A rule is a table, an operation, a chain, a set of matches (all ANDed together), and a target:

iptables -t filter -A INPUT -p icmp --icmp-type echo-request -j DROP
└─table──┘ └op┘└chain┘ └────────── matches (all ANDed) ─────────┘ └target┘
  • op: -A append · -I insert · -D delete · -R replace · -F flush · -L list · -C check
  • matches: -p, -s/-d, --sport/--dport, -i/-o, -m conntrack --ctstate …, …
  • target (-j): terminating (ACCEPT, DROP, REJECT), non-terminating (LOG, MARK), or NAT verdicts (DNAT, SNAT, MASQUERADE, REDIRECT).

The golden rule: within a chain, rules are evaluated top to bottom and the first terminating match wins — the rest of the chain is skipped. Order matters.

Let’s prove counters first. A rule with no -j just counts matching packets and falls through, which makes a clean meter:

$ iptables -A OUTPUT -p icmp # count outbound pings
$ iptables -A INPUT -p icmp # count inbound replies
$ ping -c 3 8.8.8.8 >/dev/null # generate traffic
$ iptables -L -v -n
Chain INPUT (policy ACCEPT 3 packets, 252 bytes)
pkts bytes target prot opt in out source destination
3 252 icmp -- * * 0.0.0.0/0 0.0.0.0/0
Chain OUTPUT (policy ACCEPT 3 packets, 252 bytes)
pkts bytes target prot opt in out source destination
3 252 icmp -- * * 0.0.0.0/0 0.0.0.0/0

Three pings out, three replies in. Now make a rule actually block something — add a DROP for echo-requests and watch the ping fail:

$ iptables -A INPUT -p icmp --icmp-type echo-request -j DROP
$ ping -c 2 -W 1 127.0.0.1
PING 127.0.0.1 (127.0.0.1) 56(84) bytes of data.
--- 127.0.0.1 ping statistics ---
2 packets transmitted, 0 received, 100% packet loss, time 1020ms
$ echo $?
1

Default policy: every built-in chain ends in a catch-all ACCEPT or DROP. Production firewalls are default-deny: iptables -P INPUT DROP, then explicit ACCEPTs for what you serve.

⚠️ Don’t -P INPUT DROP over SSH before adding an ACCEPT for your SSH port — you’ll lock yourself out of the box instantly. Add the allow rule first, test, then tighten the policy.

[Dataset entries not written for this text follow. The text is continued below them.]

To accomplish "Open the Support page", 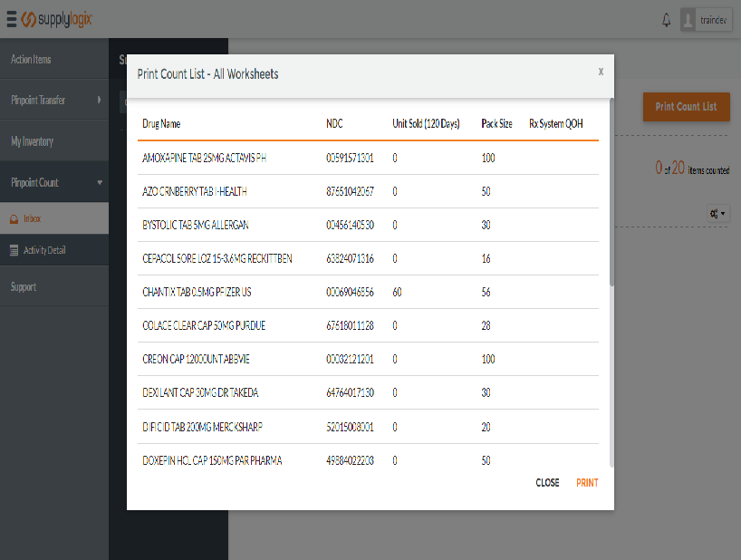I will [24, 287].
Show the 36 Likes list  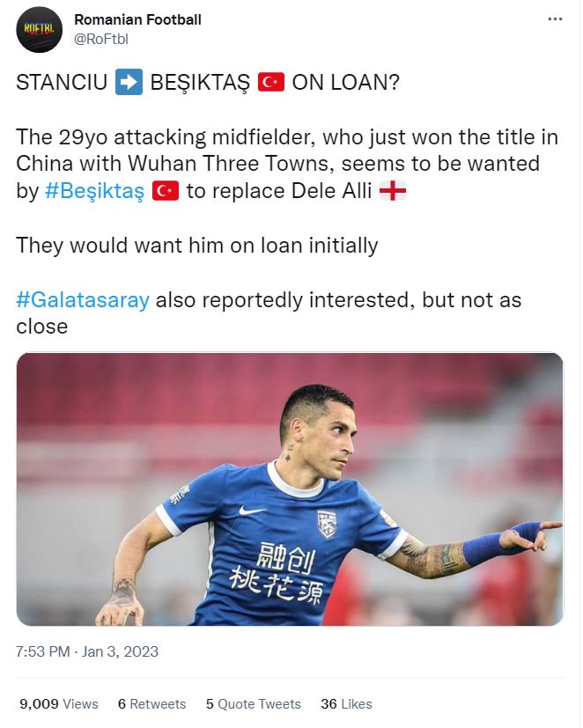(346, 704)
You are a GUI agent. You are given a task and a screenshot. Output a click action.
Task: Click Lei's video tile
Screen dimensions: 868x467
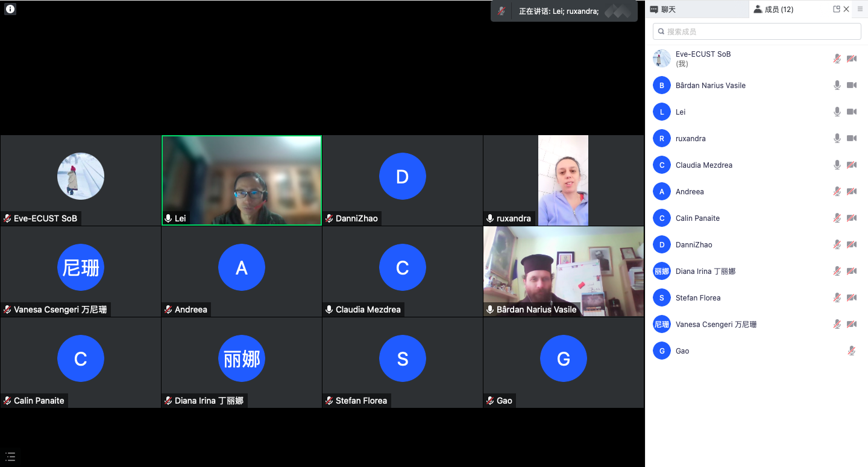coord(242,180)
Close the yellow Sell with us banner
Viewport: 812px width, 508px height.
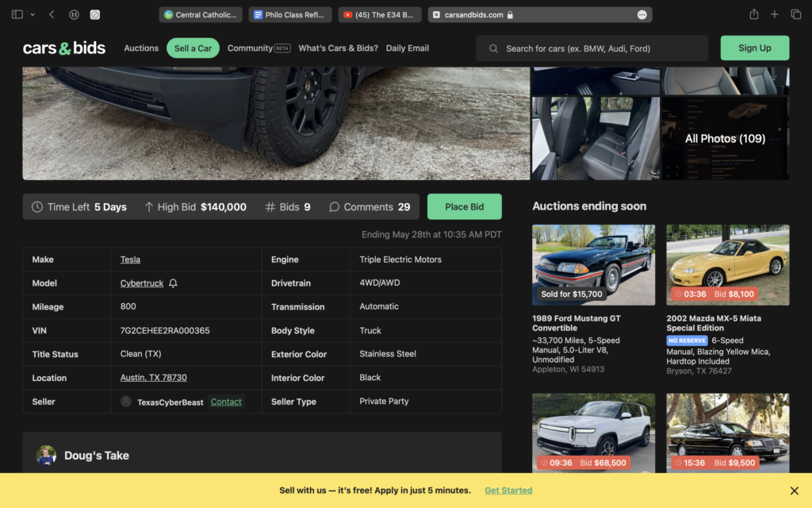click(794, 491)
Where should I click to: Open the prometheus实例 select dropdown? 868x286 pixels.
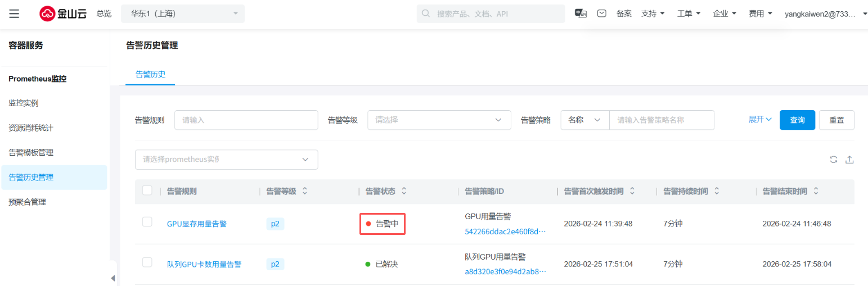(x=226, y=160)
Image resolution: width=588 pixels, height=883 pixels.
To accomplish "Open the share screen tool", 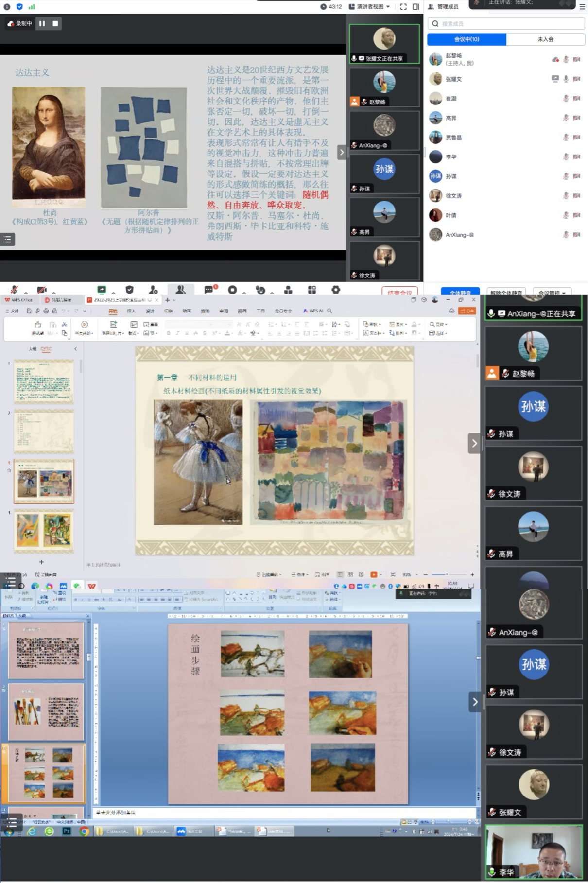I will click(x=102, y=290).
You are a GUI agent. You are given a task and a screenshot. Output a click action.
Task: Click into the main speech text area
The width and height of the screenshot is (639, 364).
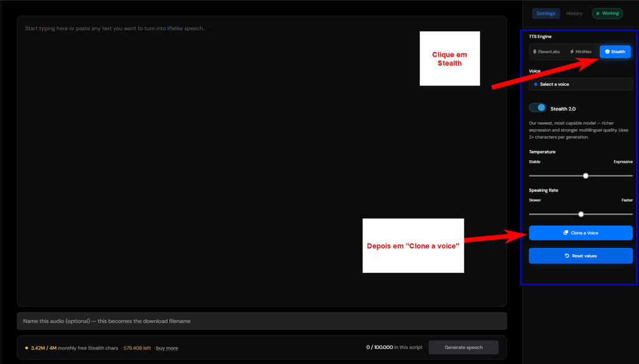pyautogui.click(x=261, y=161)
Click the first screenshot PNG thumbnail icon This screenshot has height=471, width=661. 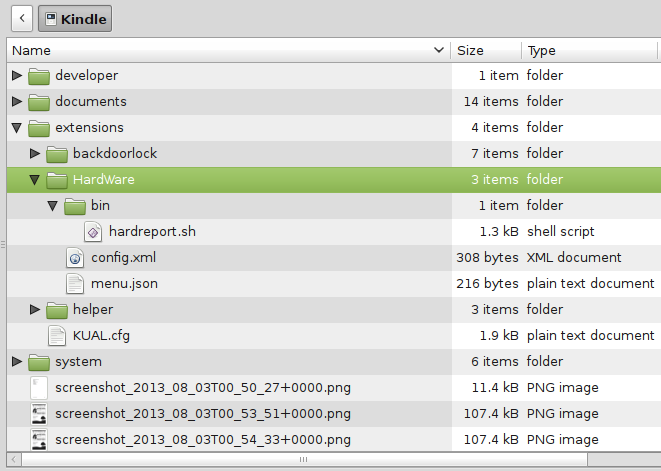tap(39, 387)
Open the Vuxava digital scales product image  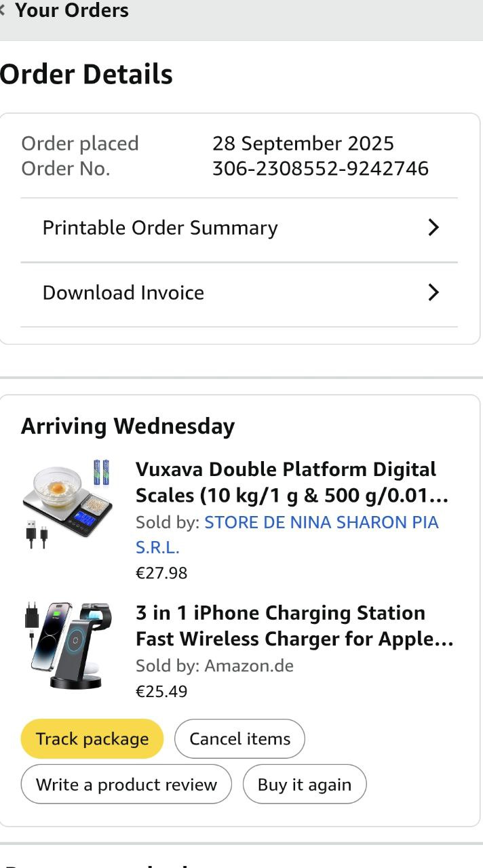coord(67,500)
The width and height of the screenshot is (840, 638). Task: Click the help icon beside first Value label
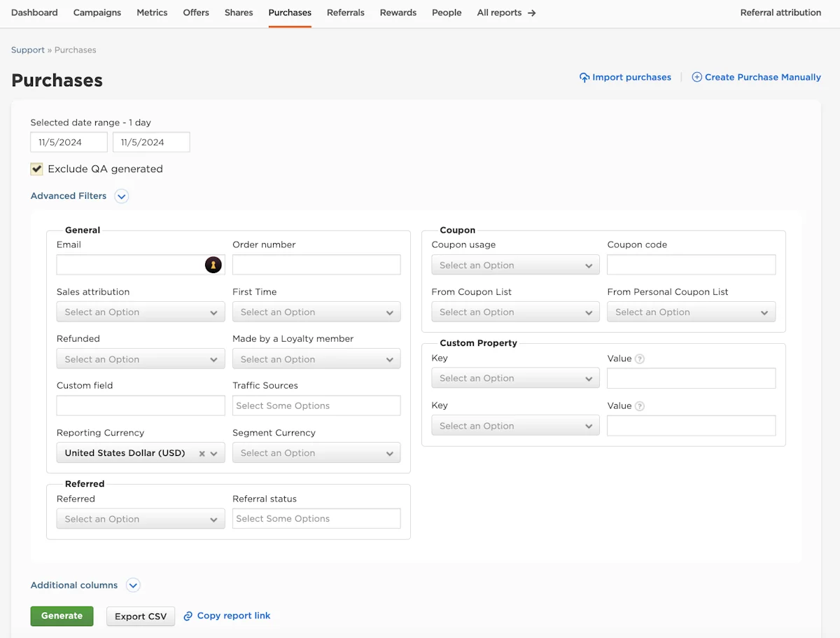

DROP vs REJECT: DROP silently blackholes the packet (the sender waits and times out — “stealth”); REJECT sends back an ICMP/RST error immediately (faster failure, but advertises that something is filtering).

The stateful pattern you’ll use everywhere:

iptables -A INPUT -m conntrack --ctstate ESTABLISHED,RELATED -j ACCEPT

“Allow replies to connections we started” — then you only need to open NEW inbound on the specific ports you serve. Which brings us to the table everyone fears.


Step 4 — NAT in one demo (and conntrack is the real hero)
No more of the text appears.